[Exercise material — start]

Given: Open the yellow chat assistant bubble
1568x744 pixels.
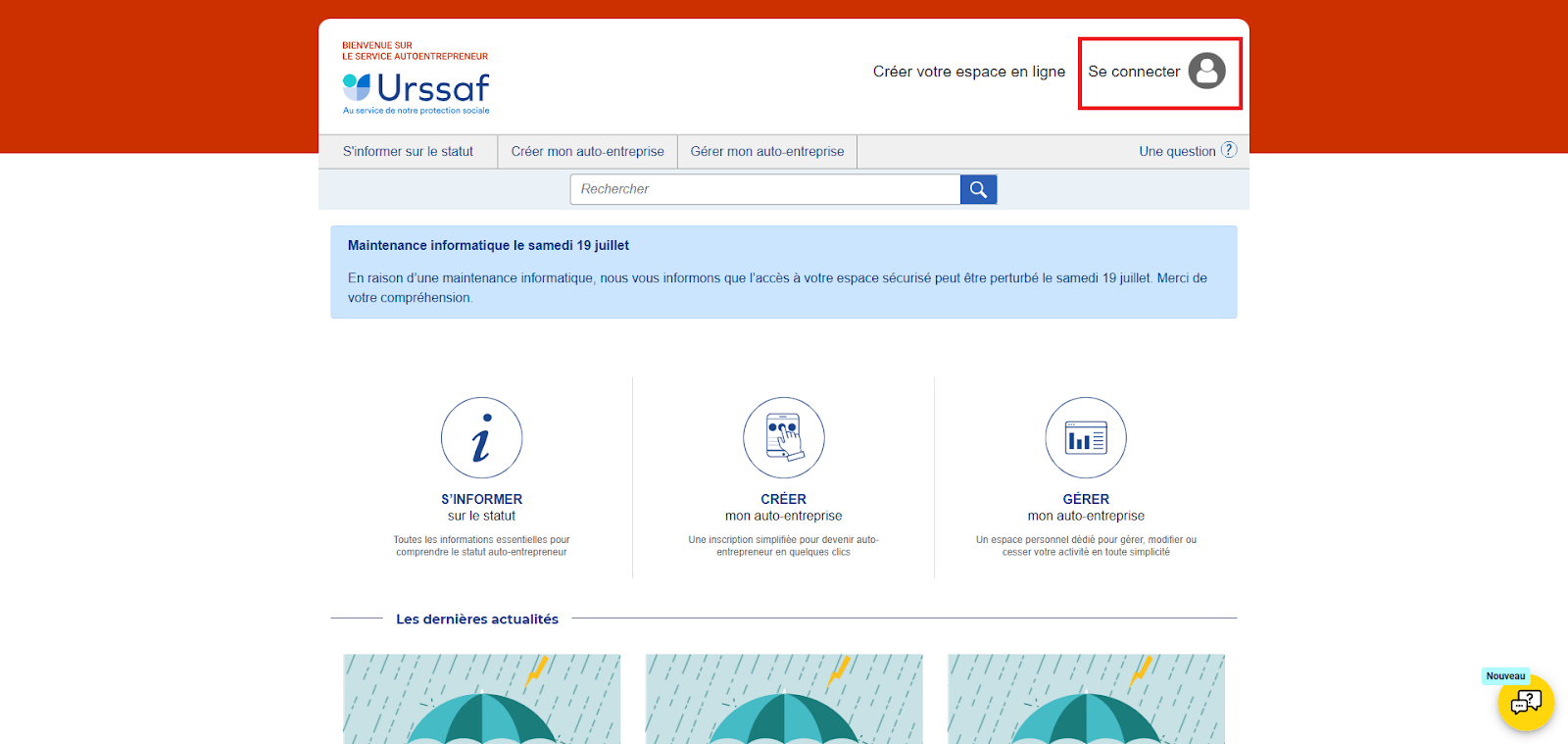Looking at the screenshot, I should coord(1525,702).
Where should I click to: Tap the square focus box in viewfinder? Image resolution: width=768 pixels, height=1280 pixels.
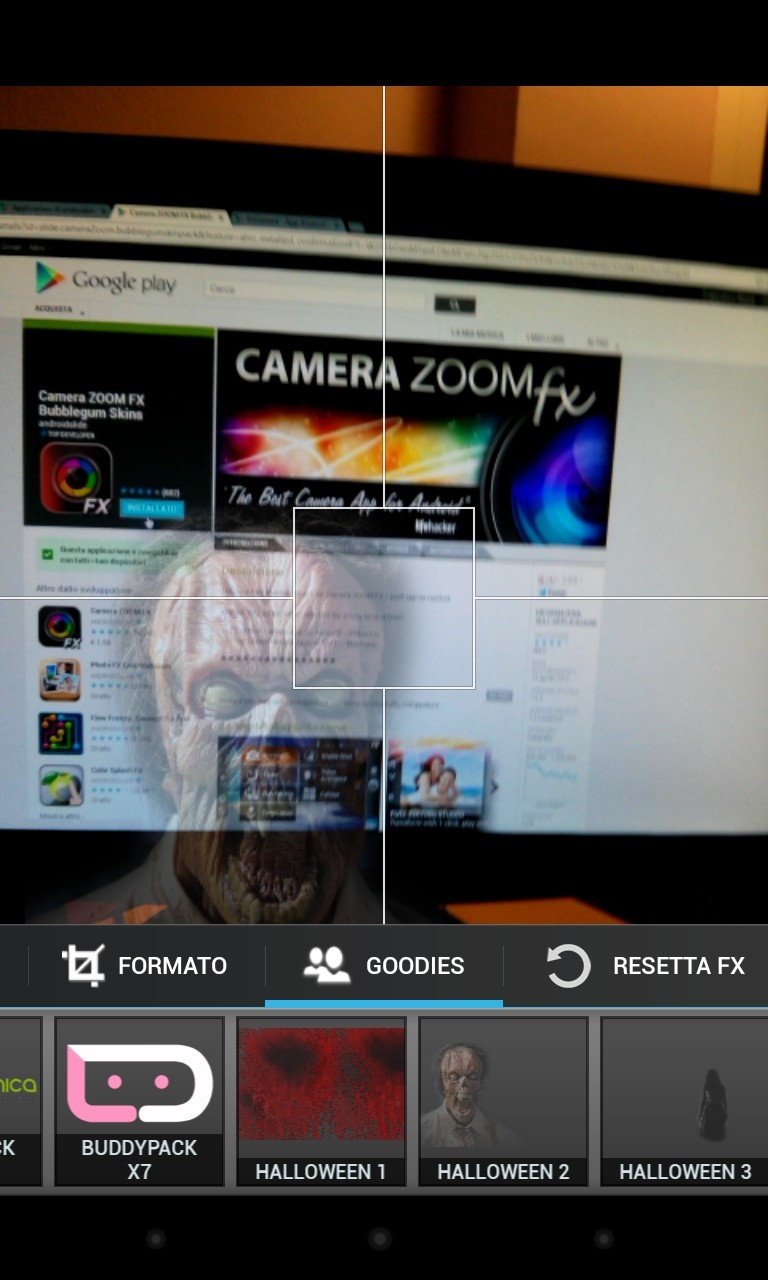point(383,597)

[Exercise material — finish]

**Problem**
Repeat the records above exactly, without pictures.

**Response**
Given: Open the yellow chat assistant bubble
1568x744 pixels.
Looking at the screenshot, I should coord(1525,702).
Where should I click to: Tap the square focus box in viewfinder? Image resolution: width=768 pixels, height=1280 pixels.
point(383,597)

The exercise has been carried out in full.